Подольский посмотрел на папку с явным сомнением, как будто подозревал, что она может укусить.
– А словами нельзя? – спросил он.
– А надо? – задал встречный вопрос Рублев.
– По-моему, да, – подумав, ответил Николай. – Сдается мне, Иваныч, ты опять во что-то встрял. И еще мне сдается, что помощь тебе не помешает.
– Даже и не думай, – сказал Борис Иванович. – У тебя семья, бизнес, от тебя куча людей зависит… Забудь. Папку возьми, а не хочешь, так прямо и скажи. Наверное, зря я тебя позвал. Не подумал, старый дурак, что хранить ее у себя тоже опасно…
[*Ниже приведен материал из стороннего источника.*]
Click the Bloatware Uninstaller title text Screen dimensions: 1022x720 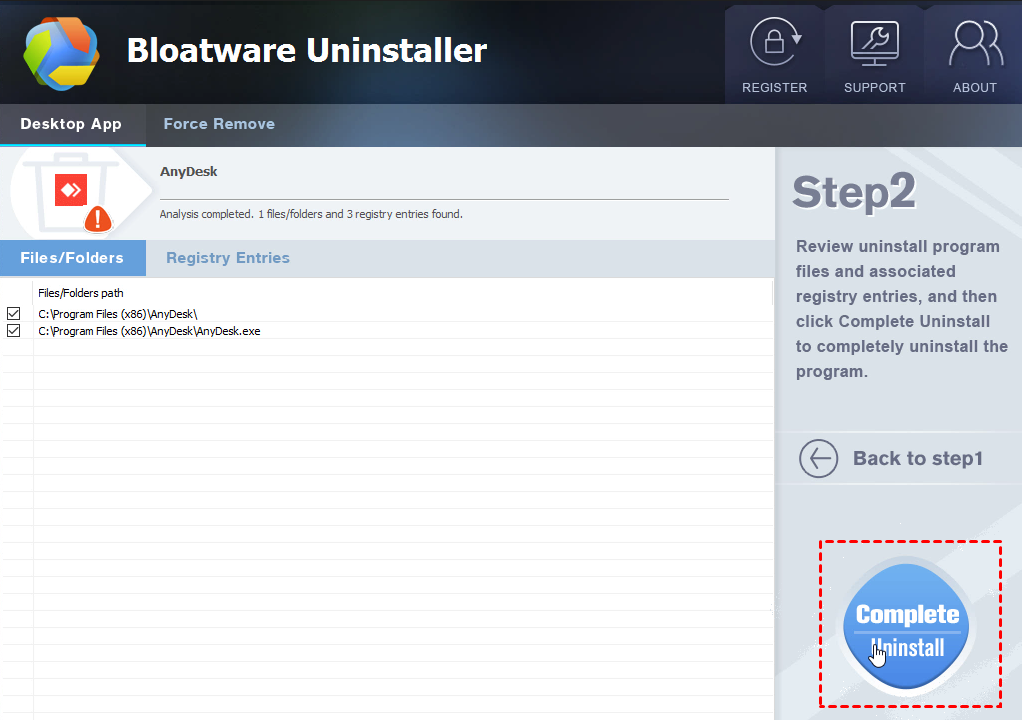306,50
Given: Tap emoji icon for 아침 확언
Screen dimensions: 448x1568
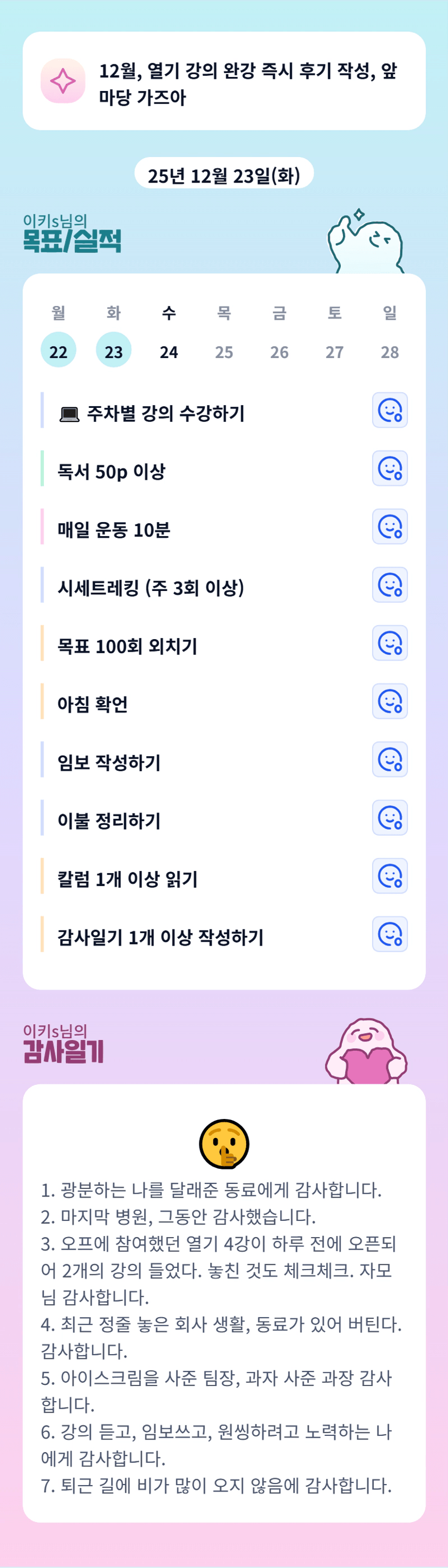Looking at the screenshot, I should (389, 701).
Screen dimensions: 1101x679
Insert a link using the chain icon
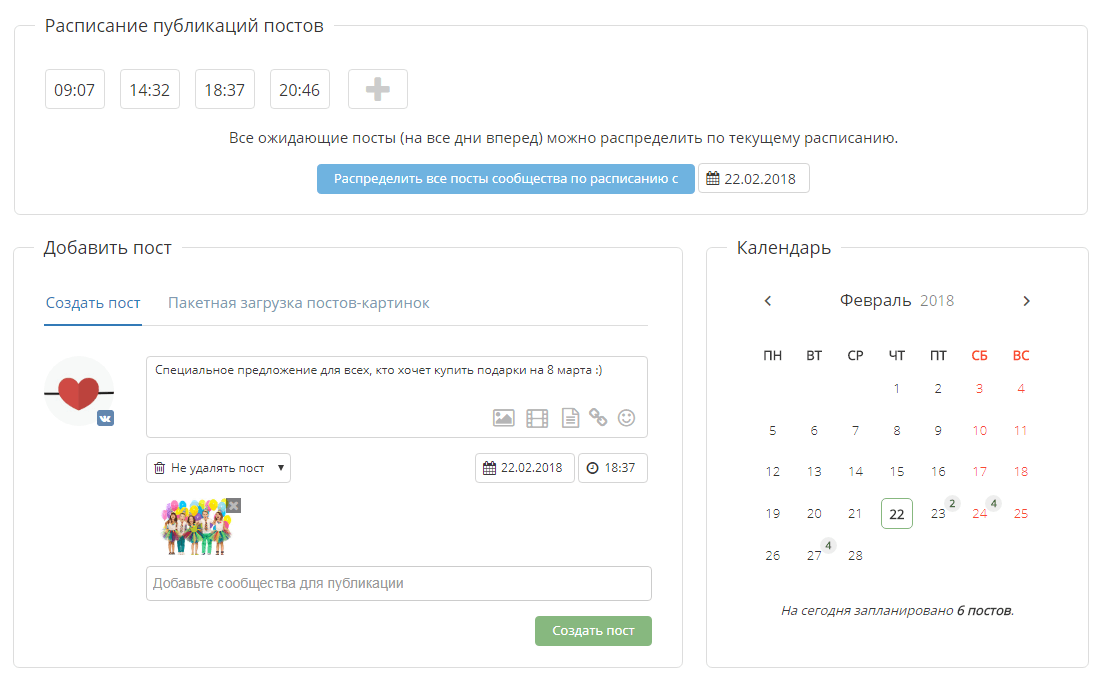(598, 417)
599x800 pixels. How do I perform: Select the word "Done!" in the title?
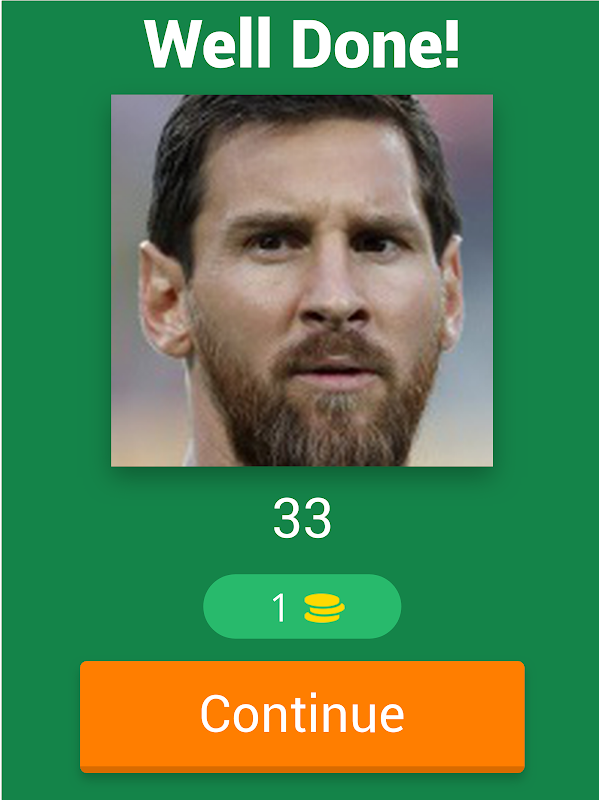(376, 43)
– Не подумал, это факт, – согласился Подольский, ловко припечатывая ладонью папку, которую Борис Иванович пытался убрать со стола. Стоящий рядом с пепельницей стакан слегка подпрыгнул, выплеснув немного пива. – И сообразил, что к чему, когда стало уже поздно. А теперь попытайся представить, о скольких еще вещах ты не подумал, когда впутался в это дело. Подозреваю, таких вещей вполне достаточно для того, чтобы на свете стало меньше одним отставным майором. А мне бы этого очень не хотелось. Поэтому я и предлагаю помощь – для начала хотя бы консультативную, раз уж финансовая тебе не нужна. Давай думать вместе. Как-никак, одна голова хорошо, а две лучше.
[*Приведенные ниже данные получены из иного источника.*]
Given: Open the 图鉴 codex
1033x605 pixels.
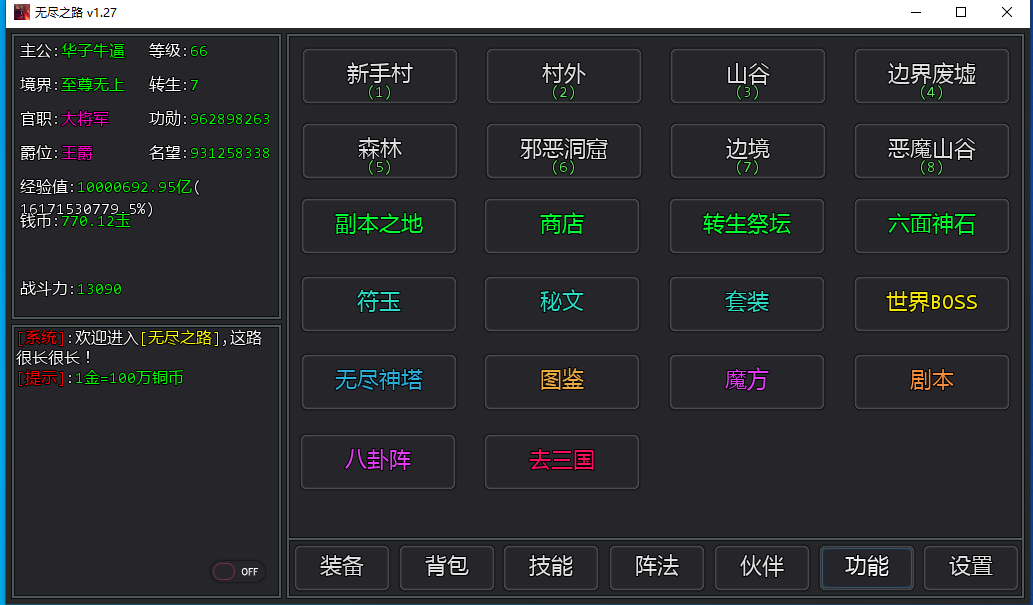Looking at the screenshot, I should point(562,381).
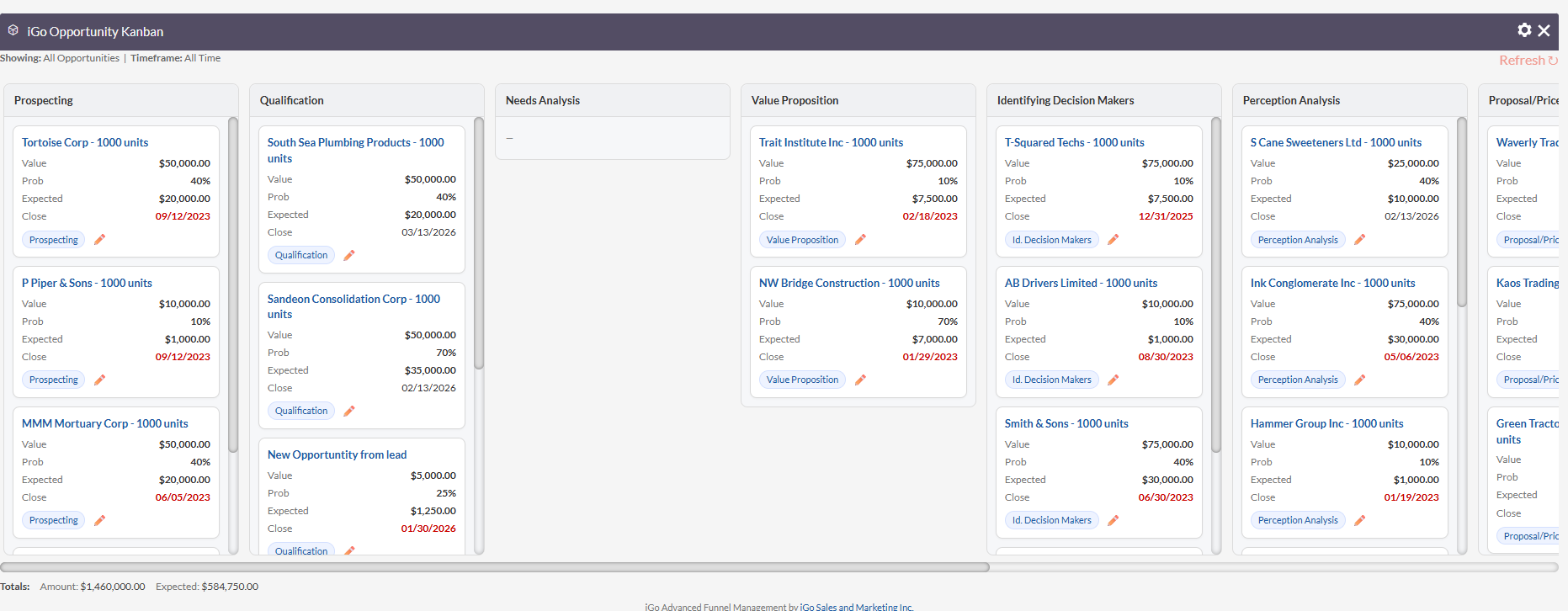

– Умник, – помолчав, проворчал Борис Иванович. – Ненавижу, когда вы, умники, оказываетесь правы. Ладно, будь по-твоему. Тем более что прав у тебя на эту информацию, считай, столько же, сколько и у меня. Ты ведь его, наверное, тоже знал.
– Кого?
– Серегу Казакова. Помнишь, капитан… – Командир третьей роты, – вспомнил Николай. – Он меня однажды за штаны с забора снял, когда я в самоволку шел. Нормальный был мужик, дал по шее и отпустил.
– В самоволку?
– Ага, сейчас! В расположение…
– Значит, помнишь… – Рублев вздохнул. – Плохо. Если бы ты его вообще не знал, было бы легче.
– Кому?
– Да тебе же! В общем, тут такая история. Во Вторую Чеченскую попал он под обстрел, получил тяжелую контузию и был, сам понимаешь, списан вчистую. Потом попал с семьей в автомобильную аварию, жена и сын погибли на месте, а он вбил себе в голову, что виноват в их смерти. Запил, потерял работу, жил на пенсию – не столько жил, сколько пил…
– Надо было мне позвонить, – сказал Николай. – Я бы ему и работу подыскал, и врача…
– А ты подумал, каково бы ему было на тебя, своего вчерашнего подчиненного, работать? Да не просто работать, в работе как таковой ничего зазорного нет, а, как ни крути, из милости… Да и не о том сейчас речь, это ведь только присказка, а сказка еще впереди. Да и сказка-то, честно говоря, не шибко оригинальная. Ну, одно слово – пил человек. А ты представляешь себе, что это такое – одинокий пьяница в трехкомнатной московской квартире?
– Законная дичь, – мгновенно отреагировал Подольский. Глаза у него стали как две темные щелочки, на скулах заиграли желваки.
– Верно, дичь. Легкая добыча. А там, у меня дома, сидит охотник. Пробует на прочность батарею и Богу молится – про себя, конечно, пасть-то я ему законопатил…
– Так это ж отлично! – воскликнул Николай, делая движение, чтобы встать.
– Сиди, – остановил его Комбат. – Была такая песня, ее Пугачева на заре своей карьеры исполняла: хорошо-то хорошо, да ничего хорошего… Он божится, что Казак жив, но куда его увезли, хоть убей, не знает.
– А может, врет? – предположил Подольский.
– Сомневаюсь, – ответил Борис Иванович. Николай вспомнил ссадины на его кулаке.
– Понятно, – сказал он. – Ну и что ты намерен предпринять?
Рублев вкратце объяснил ему свой план. Посвящать Николая в подробности этого дела, подвергая немалому риску, ему по-прежнему не хотелось, но парень был прав: конструктивная критика еще никому не вредила. Да и так называемый план, честно говоря, был весьма далек от совершенства, а Подольский с его быстрым и гибким, поднаторевшим в схватках с конкурентами и чиновниками умом действительно мог подбросить пару-тройку дельных мыслей.
– Ну, Иваныч, – дослушав до конца, сказал Николай, – ну ты даешь! Извини, конечно, но, если б ты в свое время так же командовал батальоном, мы бы с тобой сейчас тут не разговаривали, а лежали бы где-нибудь в горах в разрозненном виде и зубы на солнышке сушили.